Message-ID: <1594@cbosgd.UUCP>
Date: Sun, 10-Nov-85 20:01:25 EST
Article-I.D.: cbosgd.1594
Posted: Sun Nov 10 20:01:25 1985
Date-Received: Mon, 11-Nov-85 06:14:29 EST
References: <723@inset.UUCP> <960@erix.UUCP> <1569@hammer.UUCP>
Organization: AT&T Bell Laboratories, Columbus, Oh
Lines: 44

The Japanese Kanji character set can be input in the same phonetic
way as was described for Chinese.  (You type in 2 or 3 Roman letters
which phonetically sound like the syllable you want, and it turns into
the (unique) Katakana glyph for the syllable you want.  You do this
for every syllable in the word and then press a special key, and
something consults a (big) table and finds all the glyphs that sound
like that.  It puts up a menu, which often has 2-6 choices, on an extra
line at the bottom of the terminal.  You pick one and it goes up on
the screen.

I'm told there are about 60000 Kanji characters, and a few tens of
thousands more Chinese characters (I can't remember the exact numbers.)
However, a subset that fits in 14 bits is in common use, and they are
willing to restrict theirselves to this subset.
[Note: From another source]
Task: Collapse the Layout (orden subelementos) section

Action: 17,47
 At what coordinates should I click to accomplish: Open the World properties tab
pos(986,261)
There are apparently already official standards for encoding Kanji
in 16 bits, intermixed with ASCII.  It seems that you take the 14
bits and put them in two bytes, each byte with the 8th bit on.
Having two consecutive bytes with the parity bit on means it's a
Kanji character.  A single parity character might have a different
international meaning.

This doesn't break tail or grep.  I don't know what they do if there
are two European characters in a row, but I gather there is some
standard way of dealing with this.  The only mode needed is attached
to the keyboard, so it can tell if you're typing in Roman or Katakana.
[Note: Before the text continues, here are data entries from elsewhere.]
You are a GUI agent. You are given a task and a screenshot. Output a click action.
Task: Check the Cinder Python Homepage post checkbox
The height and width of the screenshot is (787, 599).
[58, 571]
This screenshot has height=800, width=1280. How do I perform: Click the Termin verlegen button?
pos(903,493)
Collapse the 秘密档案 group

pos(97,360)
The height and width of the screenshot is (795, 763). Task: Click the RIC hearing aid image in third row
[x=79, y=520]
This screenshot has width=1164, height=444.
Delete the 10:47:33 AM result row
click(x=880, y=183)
By the way, I've seen several references to a function "printw" with
an assumption that this would be a 16 bit printf.  I'd like to point
out that the name "printw" has already been taken by curses, which is
present in both 4BSD and System V.  (printw means "print window.")
I'm not even convinced that such a function is needed, since the
existing standards seem oriented toward streams of 8 bit bytes.
I don't think stdio cares whether a character is Kanji or Roman,
that's between the application and the terminal.  Regular old printf
works fine.

	Mark Horton

P.S. While everybody agrees that this group should exist and should be
distributed worldwide, but the name "net.internat" is terrible.  Let's
settle the issue of whether it's to be moderated (I understand we have
a volunteer to be the moderator) and then call it either net.international
or mod.international.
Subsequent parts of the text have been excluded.